*Records provided*.
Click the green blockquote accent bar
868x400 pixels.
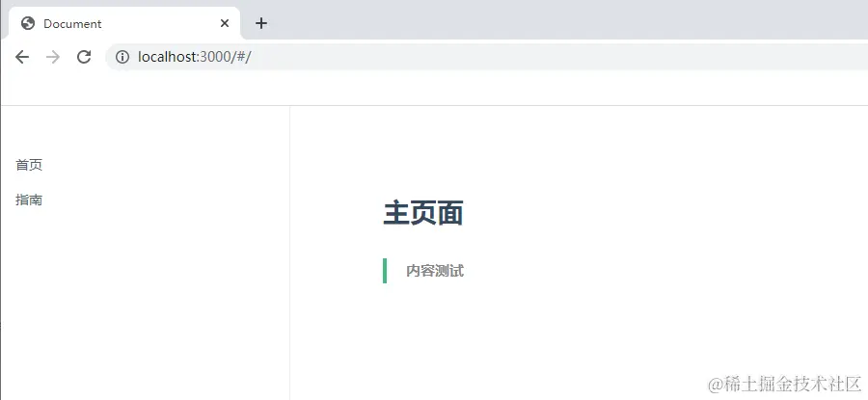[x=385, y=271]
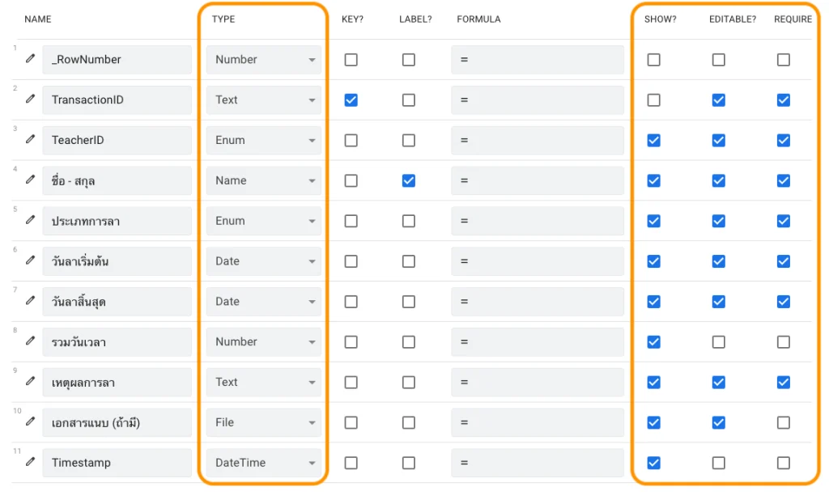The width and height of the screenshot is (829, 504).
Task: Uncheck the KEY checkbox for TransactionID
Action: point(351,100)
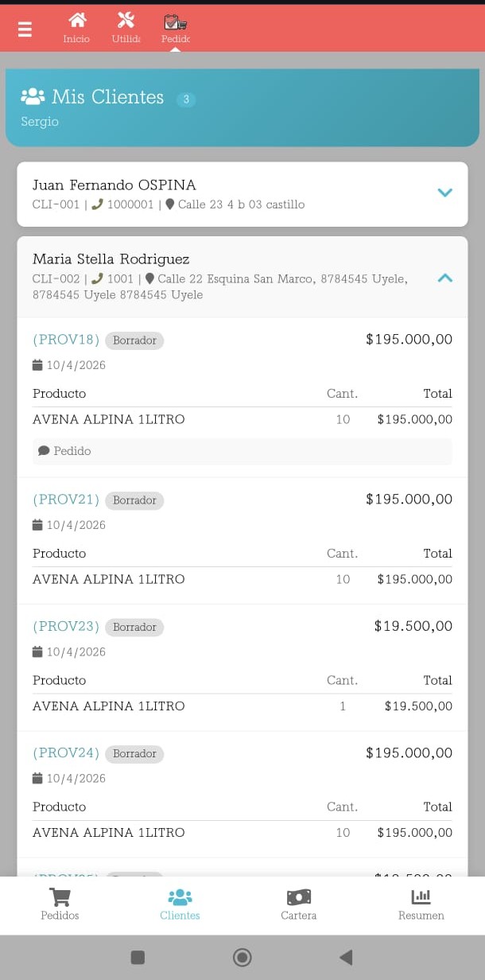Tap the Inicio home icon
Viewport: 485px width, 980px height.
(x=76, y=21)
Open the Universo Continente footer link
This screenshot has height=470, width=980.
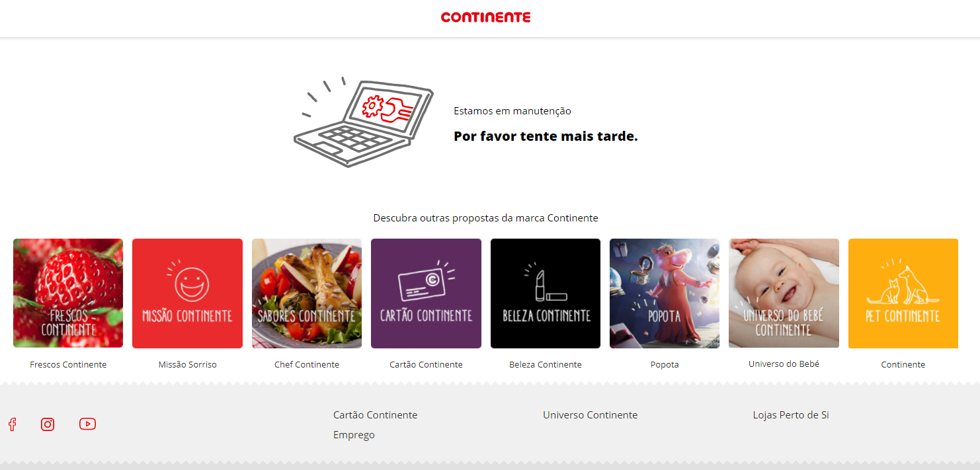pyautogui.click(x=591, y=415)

*Work order*. Nothing but the lines from the beginning of the material through the line with "Open the Universo Continente footer link" should appear, printed exactly, with no pictures among them.

*Written solution*.
Click the green blockquote accent bar
868x400 pixels.
[x=385, y=271]
The width and height of the screenshot is (829, 504).
Task: Uncheck the KEY checkbox for TransactionID
Action: point(351,100)
Tap the Inicio home icon
Viewport: 485px width, 980px height.
(x=76, y=21)
Open the Universo Continente footer link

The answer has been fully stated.